* **Set of tasks**:
1 > From the forum thread about the used boat below, list every part or fluid the poster replaced on the boat.
2 > Carry on the forum thread about the used boat below, picking up after its last sentence.

* **Reading passage**:
--- Begin ---

There will be alot of nice used boats for the taking this
fall.

Bill


----------



## rubys skipper (May 14, 2007)

I found my VC-200 in a camper dealership here in SW ohio a year ago right now, she was in great shape if you could see through the dirt as she sat outdoors the last 2 years I was told uncovered. After a real good going over twice she was mine. After a good scrubing and lots of just checking things out i drained the engine oil for 2 days and refilled with new oil and filter, got new battery and was ready to go, with spark plugs removed from the 3.0 we hit the starter and spun the engine and got good oil pressure so plugs were installed and it started on the first crank. Problem was I was useing a garbage can filled with water to see if water pump would suck water instead of the muffs and I burned that entire impeller and the houseing up. With the help of a few websites replaceing the water pump was easy work. Got to the lake and she has run great, we love it, has never let me down, not bad for a 1987 boat.

--- End ---

* **Stored records**:
--- Begin ---

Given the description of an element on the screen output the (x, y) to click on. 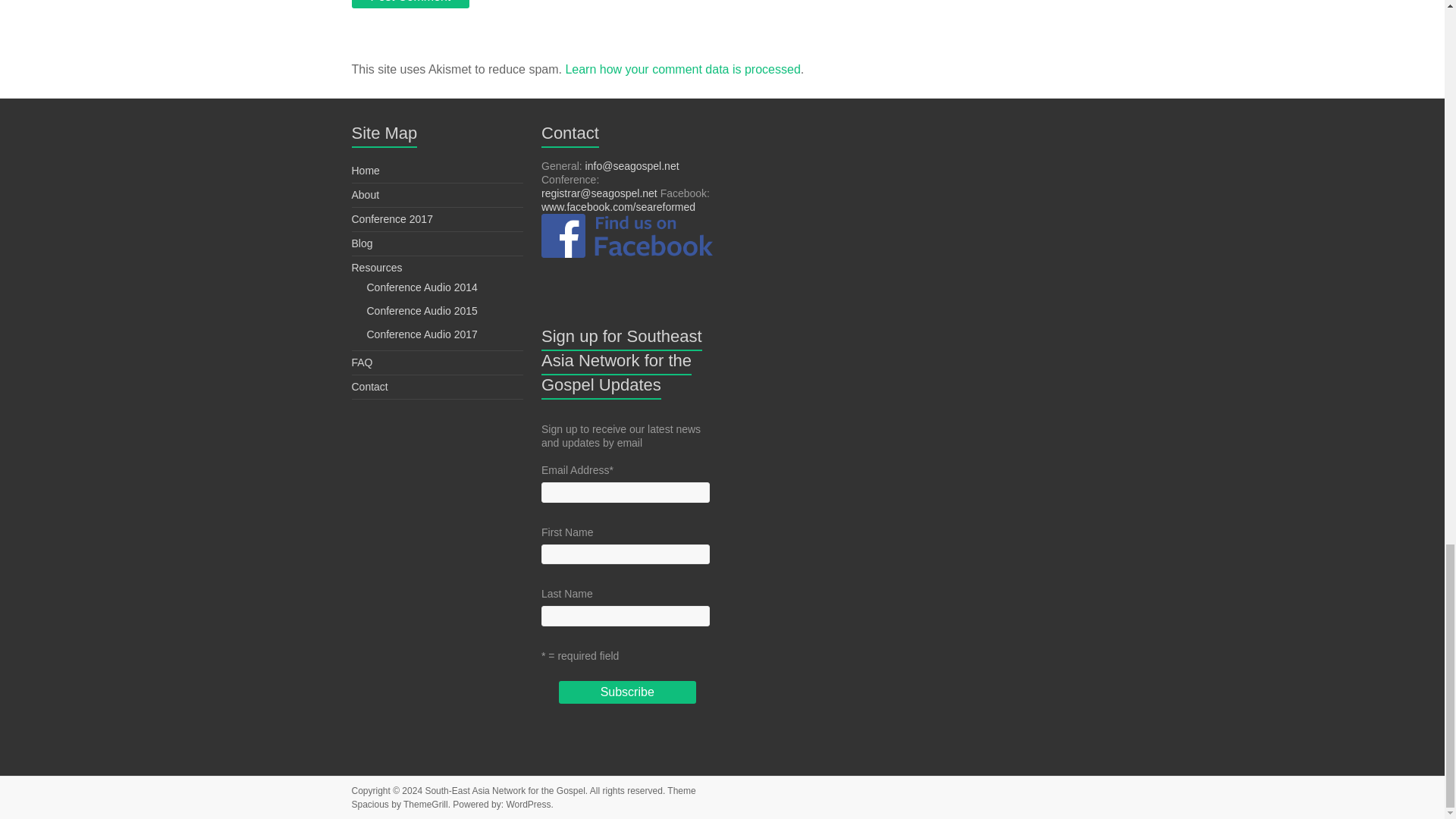
About (366, 194)
Post Comment (411, 4)
FAQ (362, 362)
South-East Asia Network for the Gospel (505, 790)
Conference Audio 2014 (421, 287)
Conference Audio 2017 (421, 334)
Resources (377, 267)
Learn how your comment data is processed (681, 69)
Blog (362, 243)
WordPress (527, 804)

--- End ---

* **Answers for the exercise**:
1 >
- Engine oil
- Filter
- Battery
- Water pump

2 >
Why I love my Imperial,, I like the layout, 2 lounge seats and 2 jump seats either side of the motor, lots of room. The cuddy is a bit small but the way the roof opens makes it spacious, a large area just pushes forward and leaves a 2-6 foot opening, much better that just a hatch. I have launched this boat all by myself eaisly in half the time some of these other nuckle heads can launch a boat, and it tows great. Boat was orignally bought in lakeside,, the marina sticker is still on the side. Only one thing and one thing only I dislike about this boat, it has no cup holders built into it! Hope this helps, I would hesate on your deal,,,BTW I paid $1500 for her on the trailor!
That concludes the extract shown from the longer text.